Last year taught me that lesson with quiet brutality, through deadlines, responsibilities, and the exhausting insistence of forward motion. I often wondered how I reached that realisation.

I started playing the Rockstar game Red Dead Redemption 2 last January and found myself unable to leave that world. For someone who had never been a gaming enthusiast, this was unusual. Yet it felt different from anything I had experienced before, even though I had previously spent long hours immersed in digital worlds.

Its never-ending evenings and covert late nights had little to do with progress or completion. Instead, it was about lingering a little longer in a place that had begun to offer something tangible: a space to calm down, think, and process things that real life rarely allows away from screens.

Like many people my age, movement defines my existence.
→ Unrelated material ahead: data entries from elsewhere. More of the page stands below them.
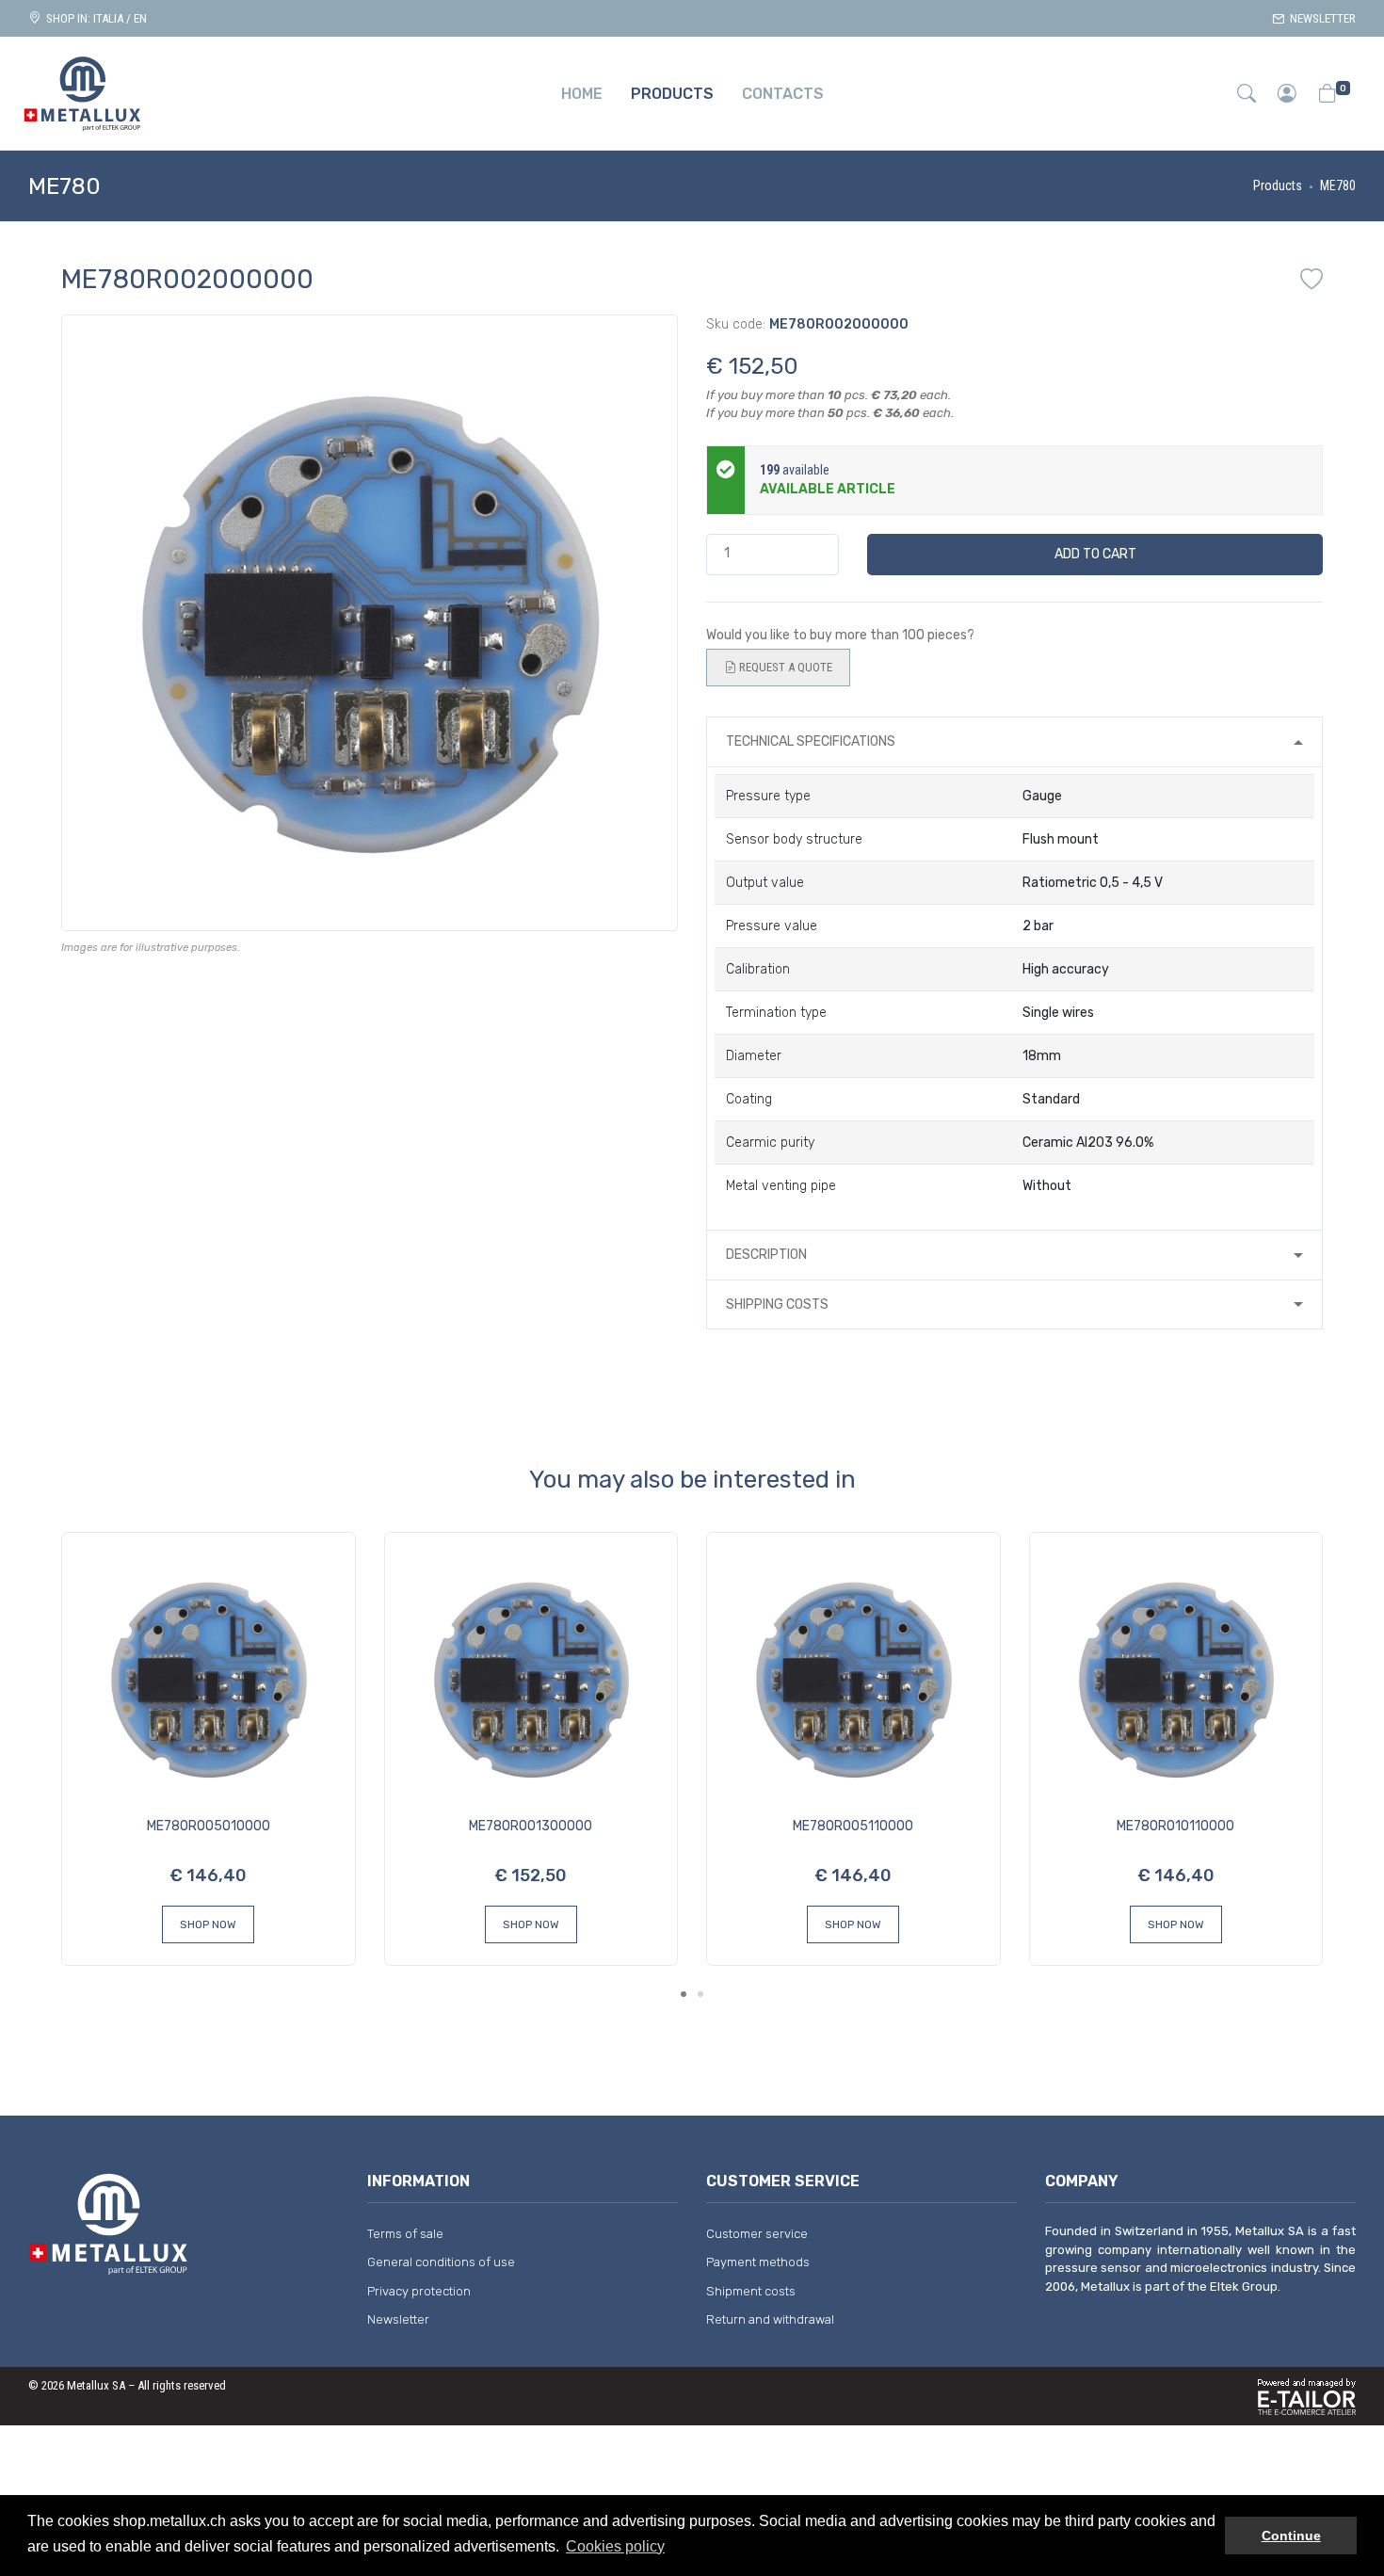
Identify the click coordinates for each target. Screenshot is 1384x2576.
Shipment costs (751, 2291)
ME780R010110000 (1175, 1826)
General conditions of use (441, 2262)
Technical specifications (810, 741)
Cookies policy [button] (615, 2546)
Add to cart (1095, 554)
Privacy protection (419, 2291)
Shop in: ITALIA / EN (93, 18)
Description (766, 1255)
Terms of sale (405, 2234)
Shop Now (208, 1924)
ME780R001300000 (530, 1826)
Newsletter (1320, 18)
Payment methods (758, 2262)
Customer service (757, 2234)
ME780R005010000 (208, 1826)
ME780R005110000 (853, 1826)
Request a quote (784, 667)
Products (1277, 185)
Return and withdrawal (770, 2319)
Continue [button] (1291, 2535)
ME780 (1338, 185)
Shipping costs (777, 1304)
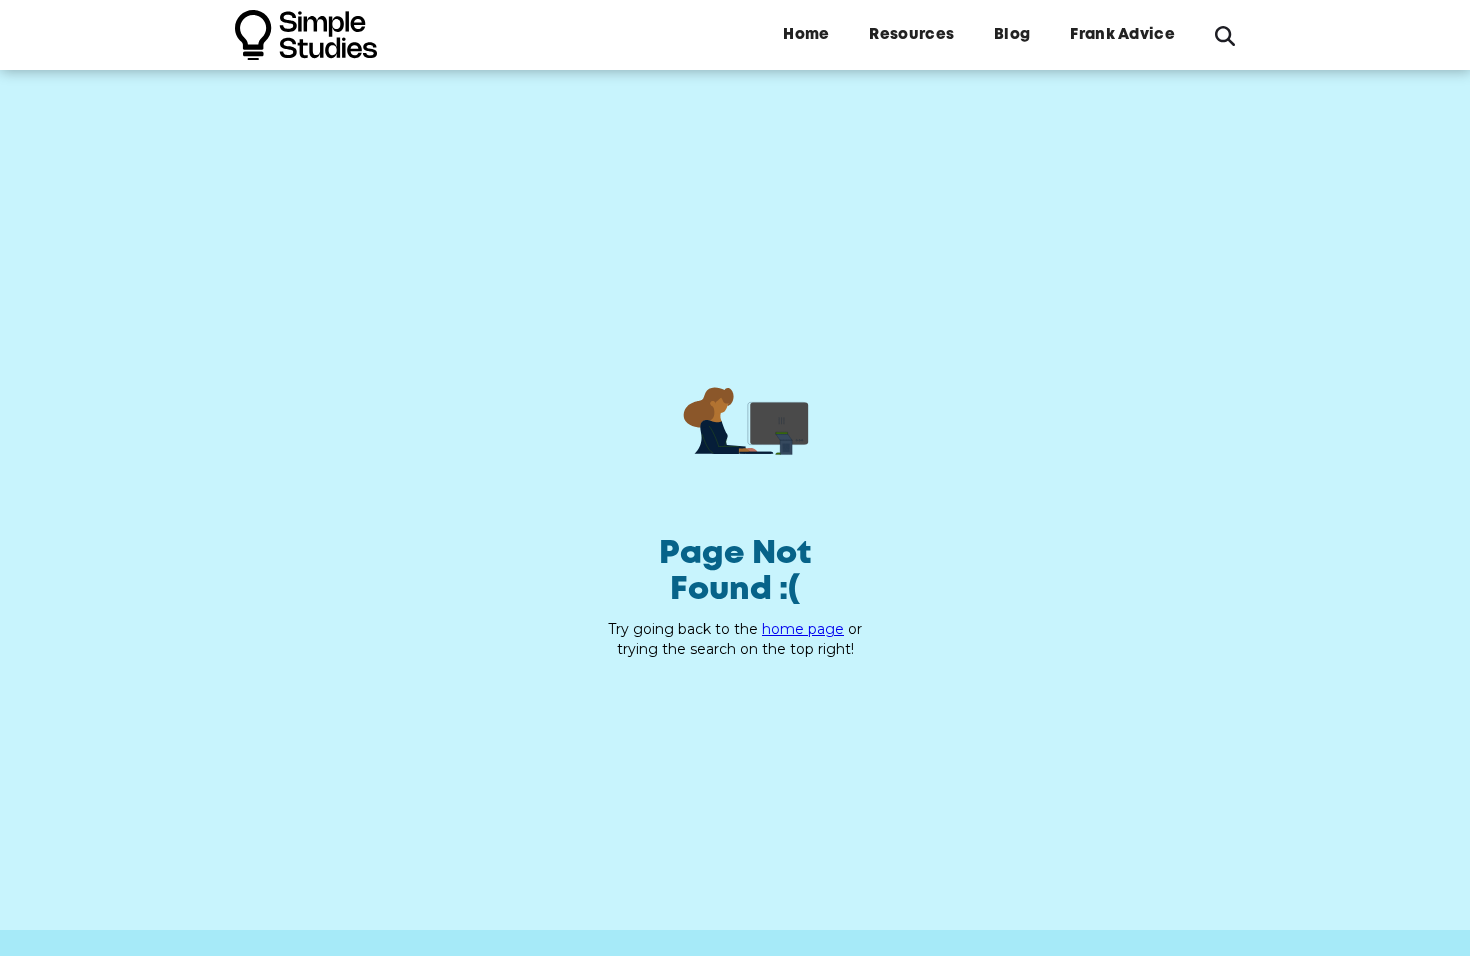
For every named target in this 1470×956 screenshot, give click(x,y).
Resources (911, 35)
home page (803, 629)
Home (806, 35)
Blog (1012, 35)
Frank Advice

Days stretch longer than expected, moving from hectic university courses to part-time jobs and a never-ending pursuit of stability. Unwinding becomes something postponed rather than practised. There is always a task waiting to be completed and another obligation ready to take its place. Urgency haunts even moments meant for rest. Exhaustion becomes a recognised constant, and productivity turns into a measure of worth.

Against that backdrop, Red Dead Redemption 2 feels almost defiant.

When I launch the game, there is no hurry. Sometimes I ride my white Arabian horse through vast stretches of the Wild West, letting the land unfold slowly, the sky wide and indifferent. Other times, I am a wanted man, leaping onto a stolen train and watching towns slip by as steel cuts through distance. I move without purpose and without pressure. I travel not to arrive, but simply to exist.

What surprises me most is how often I choose to do nothing remarkable. I complete small chores around camp. I fish beside quiet rivers. I sit by fires and listen to conversations that demand neither my attention nor my participation. These moments, mundane by design, lift a kind of tiredness from me that sleep alone often cannot. There is relief in usefulness without expectation, in effort unmeasured by outcome.

Red Dead Redemption 2 feels like the greatest western ever written, except it allows me inside its pages. I do not merely observe Arthur Morgan’s journey through loyalty, regret, and inevitable loss. I inhabit it. The game rejects the illusion of total control. It gently but firmly reminds you that no matter how carefully you move, some endings cannot be avoided. Rather than discouraging me, that understanding feels grounding.

Perhaps that is why it resonates so deeply. This game demands patience in a world increasingly obsessed with optimised schedules, precise goals, and constant self-improvement. It values presence over achievement. It teaches that meaning often lives in the spaces between action: the ride before a mission, the pause before a choice, the quiet before consequences arrive.

Last year, I believed I could postpone feeling. That I could store my exhaustion, confusion, and disappointment for a later time when life would finally allow rest. But life does not negotiate. It rarely stops, collecting moments whether or not you are prepared for them. You either experience them fully or you do not.

In an unexpected way, Red Dead Redemption 2 became a mirror. Time without guilt, introspection without hurry, and rest without regret were things it revealed to me that I had been denying myself. It reminded me that pausing is a survival strategy, not a sign of a lack of ambition.

I do not know how I would have survived the past year without it. Without this quiet refuge that asked nothing of me except attention. Without a world that made space for stillness when my own life offered none.

For now, these cold, lazy Fridays have become sacred. They are my way of meeting life gently, without resistance. A small ritual of return. A quiet reminder that I still get to choose how I travel through a world without checkpoints.

So I meet these moments in the same gentle, unhurried way the game greets me.

Quietly.
Without urgency.
And with a simple, unassuming, “Howdy, partner.”